Hacker News new | ask | show | jobs
by pdimitar 7 hours ago
> Does anyone think a startup with a good product is going to be materially disadvantaged by not having access to an incrementally better security focused LLM release?

- It's not "incrementally better". It's a complete game changer. Opus 4.8 on max thinking does X amount of mistakes in my commercial work. Fable 5 did 5% of X. Counted. I barely had anything to contribute in the work sessions, for a full week I could count on my two hands the total amount of times I actually caught Fable 5 -- and one part of those were not true mistakes, more like divergence from policy in our `CLAUDE.md` files.

- It's not "security focused". It's simply better in every way _plus_ it's also security-conscious.

- It legitimately accelerated my work. I don't have too much unknowns in my work, I simply have way too much to do. Fable 5 was an objective and measurable improvement over Opus 4.8. Returning to it after Fable 5 was removed was extremely discouraging and frustrating, and still is to some extent.

> It’s lots of fun to pretend it’s some step-change that’s too dangerous for general release

Maybe, but not as much fun as tearing down a straw man apparently. :)

> (Just to be clear, I think the gatekeeping is ridiculous, especially given the above)

It's ridiculous for multiple other reasons but ridiculous nonetheless.

2 comments

> I don't have too much unknowns in my work, I simply have way too much to do.

Interesting, I'm curious what work you do? My software engineering career has never been in that situation, it's always so much ambiguity and unknown that trumps everything.

Fair question, and I was vague just so as not to balloon the comment.

I work in a financial startup. The codebase is a mess and very much spaghettified. One rework that forced us to migrate our data model from 1:1 users<->loans to M:N (many-to-many) took two months and touched ~40% of the codebase... multiple times. Huge churn. And it just crossed two months of work, even though it's now in its very final phases.

I know what must I do:

- Introduce and enforce structs for passing context and input shapes around.

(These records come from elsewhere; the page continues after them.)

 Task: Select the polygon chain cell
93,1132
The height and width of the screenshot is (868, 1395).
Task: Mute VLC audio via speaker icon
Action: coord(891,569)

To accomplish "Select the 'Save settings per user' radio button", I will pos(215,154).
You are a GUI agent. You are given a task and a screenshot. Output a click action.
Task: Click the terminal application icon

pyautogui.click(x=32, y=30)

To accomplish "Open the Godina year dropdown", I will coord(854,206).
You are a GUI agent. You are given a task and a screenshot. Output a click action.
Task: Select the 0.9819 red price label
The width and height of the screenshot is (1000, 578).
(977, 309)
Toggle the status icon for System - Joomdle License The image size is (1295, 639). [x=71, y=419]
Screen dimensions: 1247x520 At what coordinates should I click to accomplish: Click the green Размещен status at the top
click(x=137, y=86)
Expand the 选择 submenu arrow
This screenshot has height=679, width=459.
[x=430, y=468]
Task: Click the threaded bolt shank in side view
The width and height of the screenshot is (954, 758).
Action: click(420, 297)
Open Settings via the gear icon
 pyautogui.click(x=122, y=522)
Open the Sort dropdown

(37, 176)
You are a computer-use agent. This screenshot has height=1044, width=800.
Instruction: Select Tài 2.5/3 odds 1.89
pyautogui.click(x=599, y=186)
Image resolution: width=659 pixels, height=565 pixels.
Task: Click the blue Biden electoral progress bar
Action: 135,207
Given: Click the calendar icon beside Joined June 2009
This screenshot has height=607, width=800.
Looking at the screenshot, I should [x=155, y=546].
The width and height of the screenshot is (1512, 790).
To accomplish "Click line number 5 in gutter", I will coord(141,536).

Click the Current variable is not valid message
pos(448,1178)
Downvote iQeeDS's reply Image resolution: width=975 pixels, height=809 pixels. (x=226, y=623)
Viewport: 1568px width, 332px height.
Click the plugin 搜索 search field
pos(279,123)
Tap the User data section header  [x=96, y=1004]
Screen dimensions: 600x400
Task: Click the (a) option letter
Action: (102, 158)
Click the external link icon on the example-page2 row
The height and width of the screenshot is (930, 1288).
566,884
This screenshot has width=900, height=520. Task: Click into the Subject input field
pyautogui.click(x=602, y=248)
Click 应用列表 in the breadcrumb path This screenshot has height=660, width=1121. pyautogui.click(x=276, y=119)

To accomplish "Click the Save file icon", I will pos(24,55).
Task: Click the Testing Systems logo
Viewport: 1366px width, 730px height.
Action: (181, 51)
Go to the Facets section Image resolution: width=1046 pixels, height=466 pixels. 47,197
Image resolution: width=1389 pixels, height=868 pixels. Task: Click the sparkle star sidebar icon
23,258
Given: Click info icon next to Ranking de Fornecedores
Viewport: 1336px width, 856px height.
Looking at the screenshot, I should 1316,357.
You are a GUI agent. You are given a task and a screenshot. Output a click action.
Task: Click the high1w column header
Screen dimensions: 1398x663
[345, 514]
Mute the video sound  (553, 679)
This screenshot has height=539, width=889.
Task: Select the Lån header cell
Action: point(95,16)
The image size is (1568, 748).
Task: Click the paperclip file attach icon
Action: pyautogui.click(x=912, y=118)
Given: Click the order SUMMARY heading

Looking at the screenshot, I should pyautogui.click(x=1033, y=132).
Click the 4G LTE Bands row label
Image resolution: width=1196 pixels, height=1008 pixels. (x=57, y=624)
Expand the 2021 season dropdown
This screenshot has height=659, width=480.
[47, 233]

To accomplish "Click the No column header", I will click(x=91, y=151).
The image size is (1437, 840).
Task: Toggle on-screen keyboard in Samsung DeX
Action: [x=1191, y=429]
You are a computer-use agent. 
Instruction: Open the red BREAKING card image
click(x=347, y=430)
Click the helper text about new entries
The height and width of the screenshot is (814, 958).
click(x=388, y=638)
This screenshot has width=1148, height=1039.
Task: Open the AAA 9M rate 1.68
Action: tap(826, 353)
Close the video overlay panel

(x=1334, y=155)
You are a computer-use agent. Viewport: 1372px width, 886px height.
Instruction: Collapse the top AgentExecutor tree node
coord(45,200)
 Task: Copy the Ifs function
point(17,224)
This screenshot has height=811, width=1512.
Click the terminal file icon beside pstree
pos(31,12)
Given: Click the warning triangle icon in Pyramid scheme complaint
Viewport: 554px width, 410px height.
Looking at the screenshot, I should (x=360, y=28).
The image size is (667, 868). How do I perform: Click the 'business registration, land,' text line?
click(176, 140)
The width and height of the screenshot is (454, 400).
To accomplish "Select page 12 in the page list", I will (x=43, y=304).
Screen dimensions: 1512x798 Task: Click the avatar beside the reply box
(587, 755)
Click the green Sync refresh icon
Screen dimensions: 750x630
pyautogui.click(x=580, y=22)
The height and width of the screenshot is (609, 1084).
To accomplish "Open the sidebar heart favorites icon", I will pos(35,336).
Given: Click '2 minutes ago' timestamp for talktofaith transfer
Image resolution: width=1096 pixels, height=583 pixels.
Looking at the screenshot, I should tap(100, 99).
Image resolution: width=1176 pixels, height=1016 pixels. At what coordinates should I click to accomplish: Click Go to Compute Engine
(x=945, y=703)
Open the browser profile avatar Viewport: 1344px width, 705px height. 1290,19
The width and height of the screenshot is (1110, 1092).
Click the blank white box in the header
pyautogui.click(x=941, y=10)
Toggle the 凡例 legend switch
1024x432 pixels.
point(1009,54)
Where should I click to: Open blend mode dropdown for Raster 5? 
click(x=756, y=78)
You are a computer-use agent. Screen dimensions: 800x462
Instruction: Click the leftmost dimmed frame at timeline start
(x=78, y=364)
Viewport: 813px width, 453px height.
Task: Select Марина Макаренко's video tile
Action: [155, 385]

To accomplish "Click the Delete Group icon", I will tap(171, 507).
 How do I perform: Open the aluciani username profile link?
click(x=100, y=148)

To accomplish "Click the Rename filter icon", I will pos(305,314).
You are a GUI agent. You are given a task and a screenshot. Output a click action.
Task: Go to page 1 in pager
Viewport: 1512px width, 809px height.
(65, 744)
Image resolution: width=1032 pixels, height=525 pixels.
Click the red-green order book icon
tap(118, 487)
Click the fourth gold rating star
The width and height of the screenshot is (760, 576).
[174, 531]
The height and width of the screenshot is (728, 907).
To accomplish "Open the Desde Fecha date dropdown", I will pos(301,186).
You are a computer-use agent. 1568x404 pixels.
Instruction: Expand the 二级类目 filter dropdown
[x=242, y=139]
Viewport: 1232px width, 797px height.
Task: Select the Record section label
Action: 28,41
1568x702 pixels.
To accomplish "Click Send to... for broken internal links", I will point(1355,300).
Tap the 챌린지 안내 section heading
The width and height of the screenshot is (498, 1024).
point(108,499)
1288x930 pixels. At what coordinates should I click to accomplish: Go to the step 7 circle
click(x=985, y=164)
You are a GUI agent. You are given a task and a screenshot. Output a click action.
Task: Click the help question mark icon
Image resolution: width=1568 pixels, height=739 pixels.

So as to stop fighting with NULLs, lack of keys in maps and other maddening cases that inflate your coding lines for no other reason than programming languages not having higher-order constructs on well-researched and mostly resolved computer science problems (sigh; not going to rant here about that but it does tick me off how we are _all_ constantly reinventing the same wheels almost every day).

- Saga discipline: if step 6/9 in a pipeline fails, revert everything up to this point, even if it was touched by a 3rd party API.

- Compensation/undo steps. Including flagging / logging those that cannot be undone (sadly one part of our 3rd party APIs are like that).

- Introduce an universal runtime validator library that enforces contracts -- including conditional validation i.e. "only validate field Z if field X is present and is a positive integer and if field Y is present and is a valid UUID".

- Introduce runtime contracts / invariant enforcement.

- Introduce our own dynamic workflow engine, piggybacking off of a few free and unencumbered solutions in the language of choice's ecosystem.

...And these are just off the top of my head after I slept only 4.5h and woke up due to the heat. And each one of these can take from 2 to 6 weeks _even_ with Opus driving all coding and me reviewing and keeping it behaving within my policies and coding standards.

Me & Claude are maintaining a TODO list that is no smaller than 150 items at this point (though in fairness, at least 75% of them are fairly small and not architectural like the ones above).

I believe I know how to architect this thing but business customers and the CEO keep coming back with feature requests which of course always take priority.

When Fable 5 was around, for mere 4 workdays, I not only went ahead of my own schedule feature-work-wise but even had the bandwidth to start tackling a few other architectural decisions, tightened them up in `CLAUDE.md` and Fable even devised an opinionated AST linter for test discipline (disallow direct DB access in our tests, only go through the domain/context modules to do so). It helped me start turning the tide.

This all went out the window when I had to go back to Opus 4.8. It's still _very_ good, mind you, but it does feel like I am a special-education teacher periodically. It forgets disciplines we discussed and codified likely 15-20 times at this point, forgets important project context and attempts to reintroduce subtle bugs, and a few others.

My next game is, with or without Fable, to continue its work and just enrich the AST-based linters to convert the theoretical prompt-based guard-rails into actual LLM hooks and compiler / runtime-at-startup hooks so the agent cannot ignore them.

I don't enjoy harness engineering but the interesting and very positive effect has been that it helped me think more like an architect and less like a coding monkey, which I do hugely appreciate and only realized I was missing it for years after it actually started happening again.

Hope that helps put things in context.

Fable wasn’t available for a full week. It was released on June 9 and made unavailable June 12.
Okay, might have mistook 4 work days for 5.